Page text:
%%

From left: Harriet Walter, Ingrid Torelli, Frances O'Connor, and Morgan Davies in "The End."Mark Taylor/Courtesy of SHOWTIME

Showtime recently premiered a British-Australian import that is straight-up all about death. Almost every character’s story line intersects with death somehow, through suicide, assisted suicide, cancer, you name it. The title of the show? “The End,” of course.

Oh, and by the way, it’s a comedy.

Being a morbid soul deep down, I enjoyed it, despite its flaws. The cast is excellent, with Frances O’Connor as Kate, a palliative care doctor in Australia, and Harriet Walter as her suicidal mother, Edie. Kate pushes Edie into a retirement community, and Edie is disgusted and angry. So during the day, Kate deals with dying patients, including an ailing woman who, with her husband, is planning to take her own life when the suffering becomes too much. And at night Kate copes with her difficult mother, who is threatening once again to kill herself. Kate is also raising her two children alone; her husband is in jail for white-collar crimes.

%%

Your task:
Write the next part of the review of "The End," picking up after its last sentence. The lines after this are separate material and are not part of the review.

Information provided:
%%

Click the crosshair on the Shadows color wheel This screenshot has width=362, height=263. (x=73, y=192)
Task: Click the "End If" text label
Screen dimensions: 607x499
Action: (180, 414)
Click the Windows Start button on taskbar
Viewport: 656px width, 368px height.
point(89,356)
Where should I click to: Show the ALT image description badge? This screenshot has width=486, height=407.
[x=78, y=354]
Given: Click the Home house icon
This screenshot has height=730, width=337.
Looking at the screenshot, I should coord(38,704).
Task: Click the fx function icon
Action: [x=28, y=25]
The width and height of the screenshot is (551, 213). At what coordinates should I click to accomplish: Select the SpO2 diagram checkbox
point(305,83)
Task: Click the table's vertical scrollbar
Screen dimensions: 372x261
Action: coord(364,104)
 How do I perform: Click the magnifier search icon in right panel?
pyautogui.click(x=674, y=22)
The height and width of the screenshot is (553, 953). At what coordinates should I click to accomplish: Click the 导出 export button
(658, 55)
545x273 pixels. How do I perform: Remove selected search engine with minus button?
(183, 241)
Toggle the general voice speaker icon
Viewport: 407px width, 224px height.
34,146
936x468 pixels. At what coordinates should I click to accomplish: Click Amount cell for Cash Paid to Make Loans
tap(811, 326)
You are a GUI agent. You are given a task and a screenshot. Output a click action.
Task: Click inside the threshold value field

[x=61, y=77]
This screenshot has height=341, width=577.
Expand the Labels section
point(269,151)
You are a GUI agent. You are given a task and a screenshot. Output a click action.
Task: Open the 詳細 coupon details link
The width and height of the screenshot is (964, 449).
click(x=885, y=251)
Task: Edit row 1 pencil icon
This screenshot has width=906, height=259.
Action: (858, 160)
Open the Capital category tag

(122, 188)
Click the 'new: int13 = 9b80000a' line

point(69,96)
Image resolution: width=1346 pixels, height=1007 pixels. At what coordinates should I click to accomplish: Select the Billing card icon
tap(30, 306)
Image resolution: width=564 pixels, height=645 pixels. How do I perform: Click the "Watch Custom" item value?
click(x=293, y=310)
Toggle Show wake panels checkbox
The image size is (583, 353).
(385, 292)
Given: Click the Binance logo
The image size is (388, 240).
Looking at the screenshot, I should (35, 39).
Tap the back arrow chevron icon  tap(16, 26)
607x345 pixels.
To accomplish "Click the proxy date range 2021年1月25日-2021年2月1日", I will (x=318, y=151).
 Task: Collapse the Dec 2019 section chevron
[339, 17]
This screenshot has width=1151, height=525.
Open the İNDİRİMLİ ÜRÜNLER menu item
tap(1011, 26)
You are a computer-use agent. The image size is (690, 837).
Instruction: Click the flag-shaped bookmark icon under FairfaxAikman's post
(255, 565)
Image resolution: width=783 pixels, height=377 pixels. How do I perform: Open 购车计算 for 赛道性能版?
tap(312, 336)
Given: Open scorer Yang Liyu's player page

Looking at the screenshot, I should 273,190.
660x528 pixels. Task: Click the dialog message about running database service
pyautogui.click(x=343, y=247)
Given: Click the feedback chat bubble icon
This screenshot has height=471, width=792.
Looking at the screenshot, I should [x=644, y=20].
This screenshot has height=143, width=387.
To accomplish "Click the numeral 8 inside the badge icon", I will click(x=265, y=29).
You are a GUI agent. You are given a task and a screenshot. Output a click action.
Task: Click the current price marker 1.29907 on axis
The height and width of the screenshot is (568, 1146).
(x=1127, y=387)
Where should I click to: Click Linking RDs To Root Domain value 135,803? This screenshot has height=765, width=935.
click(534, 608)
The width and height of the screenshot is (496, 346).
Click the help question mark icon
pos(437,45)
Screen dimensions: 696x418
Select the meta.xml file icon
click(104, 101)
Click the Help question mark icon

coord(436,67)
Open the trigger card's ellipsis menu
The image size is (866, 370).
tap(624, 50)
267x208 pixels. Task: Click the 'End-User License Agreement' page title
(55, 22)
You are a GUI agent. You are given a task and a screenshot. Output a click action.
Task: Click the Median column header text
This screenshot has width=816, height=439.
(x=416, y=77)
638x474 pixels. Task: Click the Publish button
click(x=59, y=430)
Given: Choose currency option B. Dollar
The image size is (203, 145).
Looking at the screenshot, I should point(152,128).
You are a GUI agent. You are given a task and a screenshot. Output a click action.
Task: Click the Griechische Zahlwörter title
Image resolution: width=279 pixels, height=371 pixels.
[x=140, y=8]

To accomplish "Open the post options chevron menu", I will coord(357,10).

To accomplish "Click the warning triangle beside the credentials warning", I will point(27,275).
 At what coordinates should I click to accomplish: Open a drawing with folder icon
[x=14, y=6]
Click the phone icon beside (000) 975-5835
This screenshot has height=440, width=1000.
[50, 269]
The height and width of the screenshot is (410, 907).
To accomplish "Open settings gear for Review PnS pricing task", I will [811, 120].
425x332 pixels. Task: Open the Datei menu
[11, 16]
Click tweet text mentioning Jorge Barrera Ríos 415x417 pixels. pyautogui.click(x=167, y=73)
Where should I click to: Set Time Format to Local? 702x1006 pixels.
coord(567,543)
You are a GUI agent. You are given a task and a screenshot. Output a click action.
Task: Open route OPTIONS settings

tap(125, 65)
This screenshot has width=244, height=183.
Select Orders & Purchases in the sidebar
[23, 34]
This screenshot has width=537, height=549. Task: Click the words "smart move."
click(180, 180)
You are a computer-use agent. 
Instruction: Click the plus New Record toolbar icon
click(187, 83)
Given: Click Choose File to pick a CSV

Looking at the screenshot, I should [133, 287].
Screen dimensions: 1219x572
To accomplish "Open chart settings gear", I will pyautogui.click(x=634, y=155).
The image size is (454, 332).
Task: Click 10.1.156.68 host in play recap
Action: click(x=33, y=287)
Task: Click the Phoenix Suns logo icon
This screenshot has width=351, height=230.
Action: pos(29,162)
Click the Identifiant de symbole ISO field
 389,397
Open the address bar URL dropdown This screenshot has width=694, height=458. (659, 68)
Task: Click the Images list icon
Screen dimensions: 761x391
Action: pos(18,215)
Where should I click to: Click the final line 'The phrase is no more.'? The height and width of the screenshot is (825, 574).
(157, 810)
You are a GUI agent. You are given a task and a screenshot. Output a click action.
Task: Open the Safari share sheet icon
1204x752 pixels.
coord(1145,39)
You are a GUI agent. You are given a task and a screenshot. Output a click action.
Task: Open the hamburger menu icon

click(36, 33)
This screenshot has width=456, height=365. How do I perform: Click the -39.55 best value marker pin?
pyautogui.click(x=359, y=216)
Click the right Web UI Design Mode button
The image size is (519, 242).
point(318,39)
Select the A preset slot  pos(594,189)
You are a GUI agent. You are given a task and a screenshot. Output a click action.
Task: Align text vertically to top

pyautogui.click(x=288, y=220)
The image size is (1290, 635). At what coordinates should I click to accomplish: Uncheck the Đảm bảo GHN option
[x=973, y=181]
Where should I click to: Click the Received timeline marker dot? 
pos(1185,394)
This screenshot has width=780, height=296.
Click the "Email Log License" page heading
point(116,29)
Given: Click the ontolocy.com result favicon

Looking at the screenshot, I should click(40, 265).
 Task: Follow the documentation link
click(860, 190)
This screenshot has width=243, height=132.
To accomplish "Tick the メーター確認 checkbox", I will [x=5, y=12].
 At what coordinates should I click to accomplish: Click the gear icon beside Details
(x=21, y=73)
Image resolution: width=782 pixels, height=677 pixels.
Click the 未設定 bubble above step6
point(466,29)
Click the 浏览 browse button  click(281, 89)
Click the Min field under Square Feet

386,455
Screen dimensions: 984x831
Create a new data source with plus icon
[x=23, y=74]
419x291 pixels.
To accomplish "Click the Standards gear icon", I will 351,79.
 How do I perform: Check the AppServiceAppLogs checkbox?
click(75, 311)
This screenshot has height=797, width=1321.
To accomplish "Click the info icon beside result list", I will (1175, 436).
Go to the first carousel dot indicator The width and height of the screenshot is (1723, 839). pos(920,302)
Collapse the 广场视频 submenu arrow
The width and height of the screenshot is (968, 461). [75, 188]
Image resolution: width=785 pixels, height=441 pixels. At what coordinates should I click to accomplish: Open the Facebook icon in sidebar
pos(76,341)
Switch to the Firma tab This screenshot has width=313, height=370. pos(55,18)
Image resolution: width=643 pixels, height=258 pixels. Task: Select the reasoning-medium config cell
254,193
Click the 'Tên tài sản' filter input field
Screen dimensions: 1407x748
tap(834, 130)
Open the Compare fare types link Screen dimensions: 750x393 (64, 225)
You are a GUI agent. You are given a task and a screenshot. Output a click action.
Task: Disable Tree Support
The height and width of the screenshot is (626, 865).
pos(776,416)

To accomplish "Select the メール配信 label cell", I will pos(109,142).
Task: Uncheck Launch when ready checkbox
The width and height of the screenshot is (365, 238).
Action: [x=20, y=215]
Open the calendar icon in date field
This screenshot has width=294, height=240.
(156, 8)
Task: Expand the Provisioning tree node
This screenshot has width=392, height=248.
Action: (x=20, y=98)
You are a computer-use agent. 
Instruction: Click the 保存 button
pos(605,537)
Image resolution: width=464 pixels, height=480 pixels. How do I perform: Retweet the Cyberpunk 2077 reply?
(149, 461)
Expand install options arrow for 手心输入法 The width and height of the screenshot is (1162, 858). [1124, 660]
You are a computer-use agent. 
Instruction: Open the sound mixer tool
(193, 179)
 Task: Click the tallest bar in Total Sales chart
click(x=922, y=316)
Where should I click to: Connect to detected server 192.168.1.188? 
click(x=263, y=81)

%%

Result of the exercise:
I don’t want to spoil any of the show, which airs Sundays at 8 p.m., but everyone changes across the season in ways that offer flashes of hope amid all the dire doings. The story lines are dense — too dense, at times — with issues of death, but the comedic moments are a great relief and the acknowledgments of all the absurdities of life and suffering are heartening. The writing is consistently perceptive, with intriguing notions about control, depression, and parenting.

The mother-and-daughter dynamic between Edie and Kate is a particularly rich part of the show, largely thanks to the two actresses. Walter, recently seen as the Roy kids’ mother on “Succession” and on “Belgravia,” has become a favorite. She makes Edie’s pain, as well as her victories, completely recognizable.